However, it is difficult to estimate the effect of food matrices on the different phytochemicals, due to the complexity and different processing parameters. For example, retention of malvidin in the bun and biscuit after baking were 95.9% and 98.6%, respectively as reported by Karakaya et al. [29]. Similarly, a significant decrease ranging from 37.5% to 70% in the TAC content was determined during snack production by Nemś et al. [30], whereas Barti et al. [31] found a decrease in the anthocyanin content of breads produced using purple and blue wheat flours during the baking process. As expected regarding the colorimetric parameters, a lower L * value was observed for S3, whereas a * and b * values suggested a red dark (S2) to red brown (S3) color, with a pleasant taste due to the presence of black rice.

2.2. Sensory Analysis

Table 3 shows the average scores of sensorial attributes evaluated by the panelists.

Table 3

Sensory characteristics of muffins.

Sensorial Attribute	Samples
	S1	S2	S3
Color	1.82 ± 0.87 a	5.63 ± 1.2	6.27 ± 1.27
Surface humidity	3.27 ± 1.84 a	3.82 ± 0.98 a	4.72 ± 1.19
Cross section appereance	1.73 ± 1.10	1.64 ± 0.92	2.55 ± 1.7
Denseness	2.82 ± 1.47	2.82 ± 1.25	2.82 ± 1.94
Fracturability	2.46 ± 1.7	2.82 ± 1.33	3.64 ± 1.7
Hardness	2.64 ± 1.57 a	3.73 ± 1.35 a	4.36 ± 1.5
Cohesivity	5.46 ± 1.21	4.73 ± 1.00	4.55 ± 1.44
Moistness of mass	3.36 ± 1.75	3.46 ± 1.58	3.81 ± 2.27
Taste	6.00 ± 0.89	5.09 ± 1.22	4.90 ± 1.38
Sweetness	4.90 ± 1.51	4.27 ± 1.67	4.63 ± 1.7
Overall acceptability	5.90 ± 0.83	5.18 ± 0.98	5.18 ± 1.4

a Based on Dunnett multiple comparisons with a control, means on the same row that do not share a letter are significantly different (p < 0.05).

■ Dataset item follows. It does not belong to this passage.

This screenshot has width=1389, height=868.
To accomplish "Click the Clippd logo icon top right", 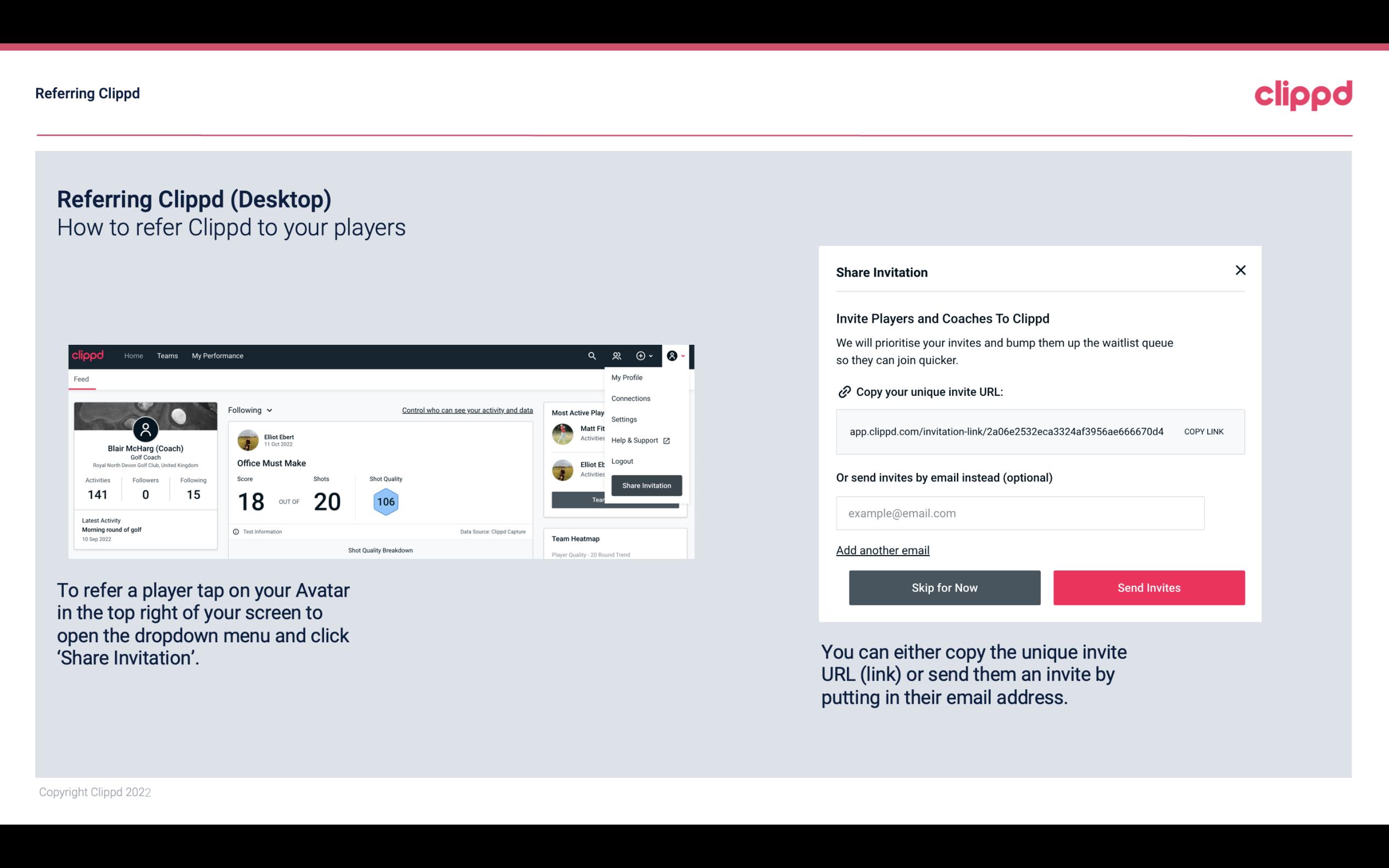I will point(1303,95).
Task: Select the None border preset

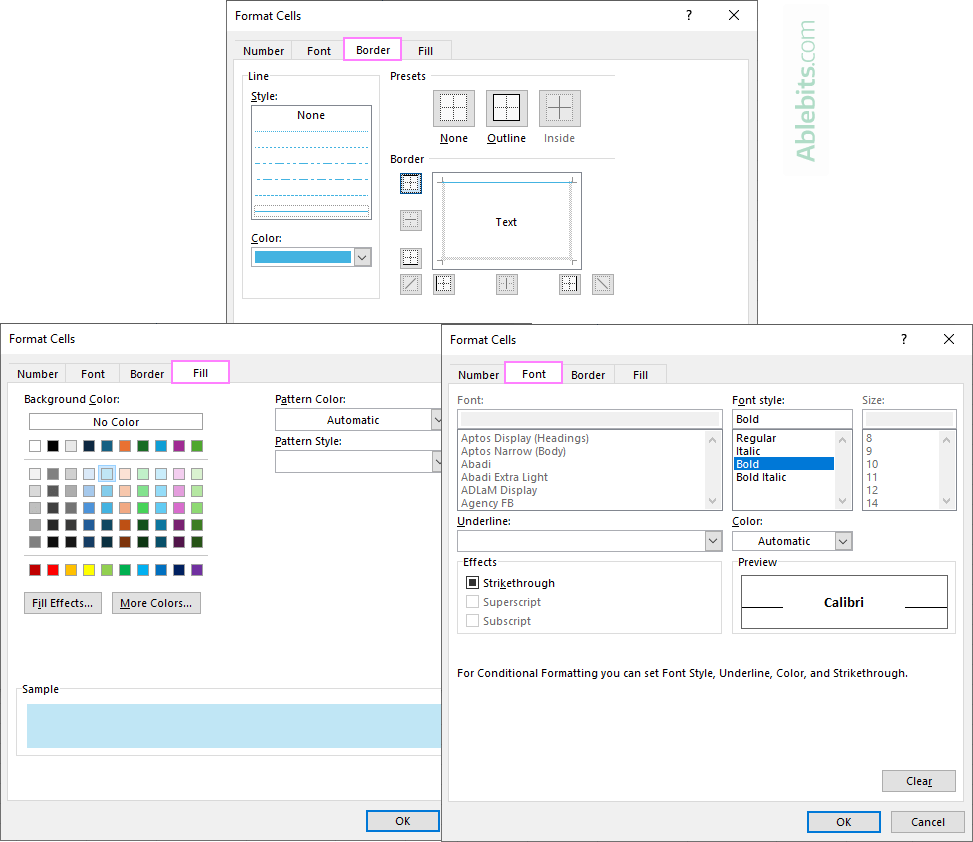Action: point(453,107)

Control muffins (S1) as expected showed the lightest color, while S3, was the darkest (p < 0.001). Surface humidity was perceived as being higher (p < 0.05) for S3 compared with S1 and S2. The scores given for fracturability and hardness attribute increased with the addition of black rice flour, reaching a maximum for S3.

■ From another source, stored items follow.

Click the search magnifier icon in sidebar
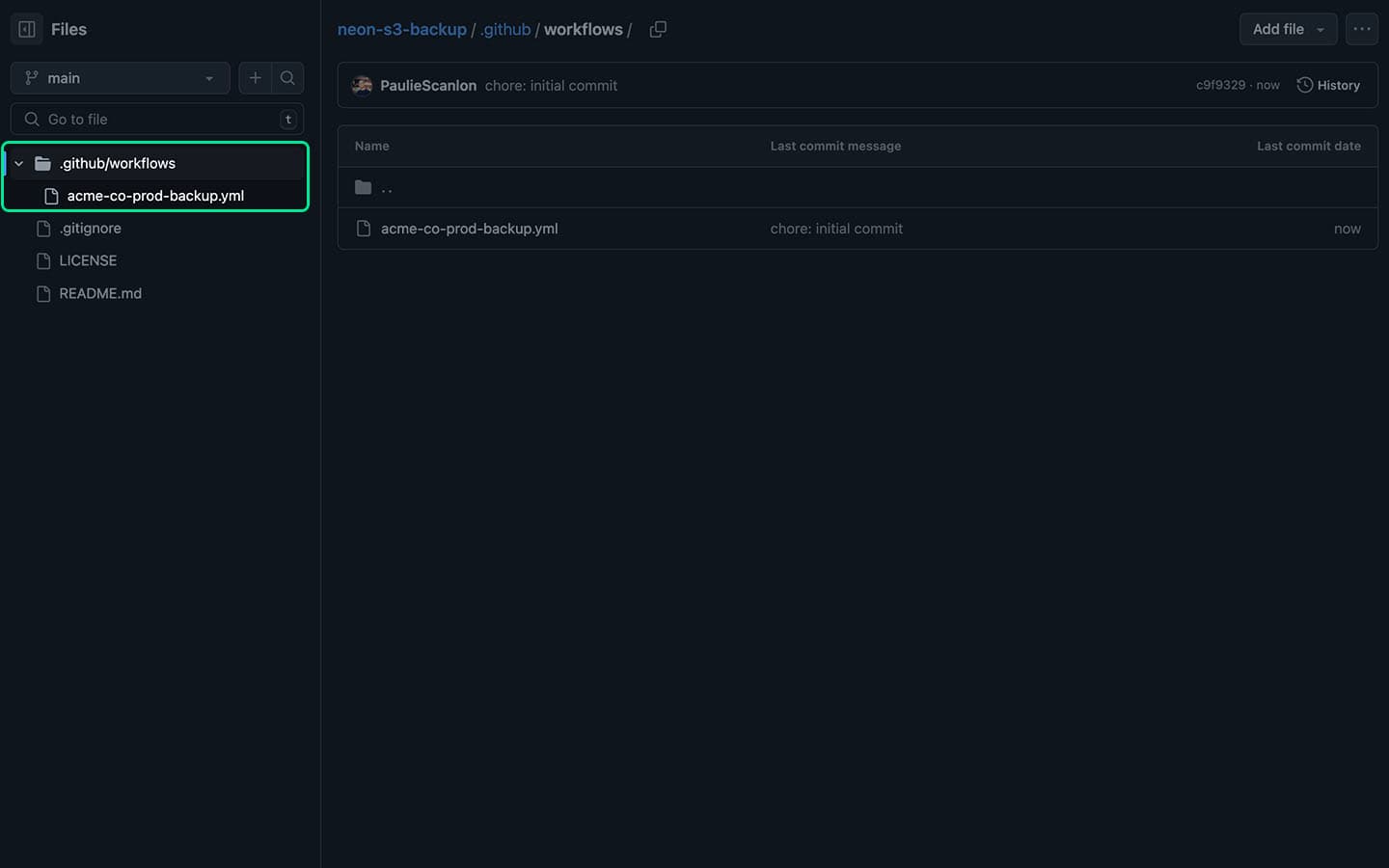1389x868 pixels. 287,78
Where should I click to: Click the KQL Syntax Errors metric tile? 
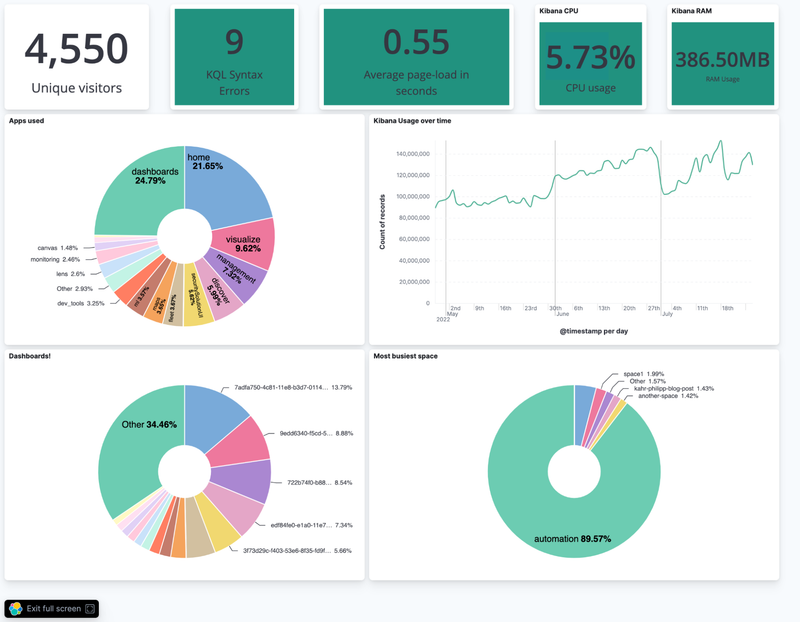tap(234, 58)
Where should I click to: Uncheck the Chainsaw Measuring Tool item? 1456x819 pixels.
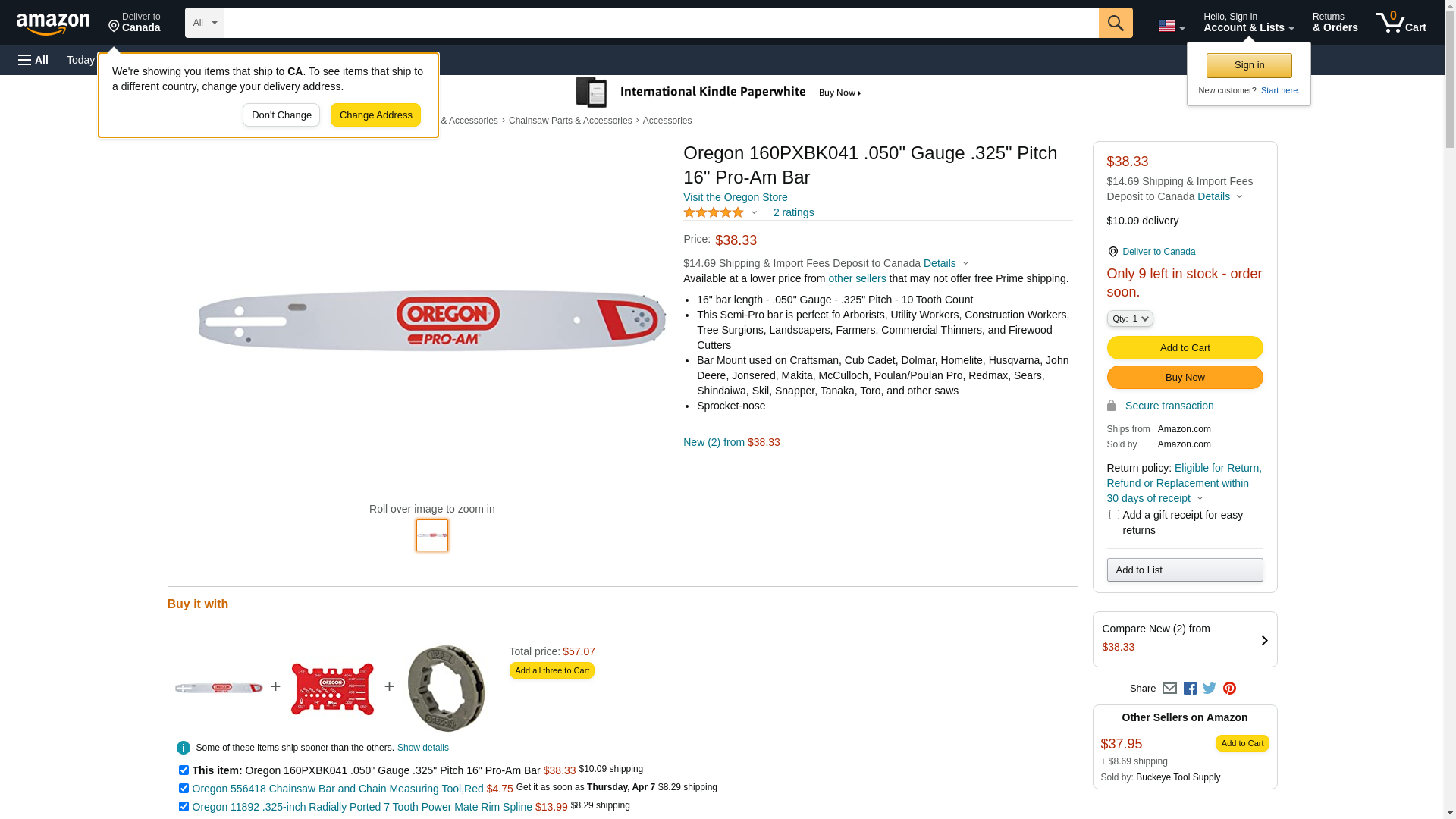pyautogui.click(x=184, y=789)
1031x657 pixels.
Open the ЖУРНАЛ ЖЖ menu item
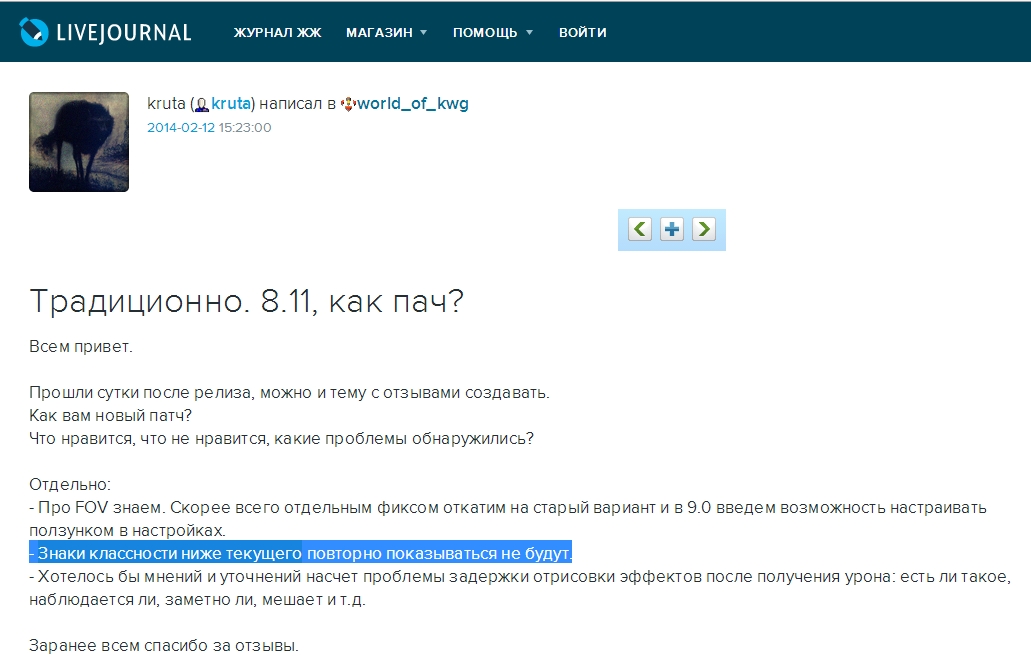(x=277, y=32)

The taste of all samples was appreciated; however the control sample was evaluated by the panelists with the highest score. Some panelists perceived that samples with black rice flour contained some crispy particles as compared with the control sample. Overall acceptability indicates that the panelists liked the analyzed muffins, regardless of whether or not they contained black rice flour. These results indicate that gluten free muffins obtained with black rice flour could be an alternative for people suffering from gluten intolerance.

2.3. Texture Analysis

Texture parameters revealed by instrumental analysis are shown in Table 4. Firmness, defined as the maximum force required to compress the samples in the first cycle, varied between 4.75 ± 0.16 N for S1 and 6.67 ± 0.02 N for S3. Similar values for firmness were reported by Demirkesen et al. [32] and Wronkowska et al. [33] for bread formulated with rice, wheat, chestnut flour or buckwheat. The smaller value of control firmness could be explained by the presence of glutenin and prolamin (the major fractions of gluten) which are responsible for the porous network in muffins.

Table 4

Texture parameters of muffins.

Textural Parameters, Unit	Samples
	S1	S2	S3
Firmness, N	4.75 ± 0.16 a	5.82 ± 0.26	6.67 ± 0.02
Cohesiveness, dimensionless	0.37 ± 0.01	0.35 ± 0.02	0.33 ± 0.02
Springiness, mm	6.95 ± 0.06	6.83 ± 0.08	6.57 ± 0.23
Chewiness, mJ	10.15 ± 0.23	12.21 ± 0.25	15.13 ± 0.17

a Mean of the five determinations ± standard deviation.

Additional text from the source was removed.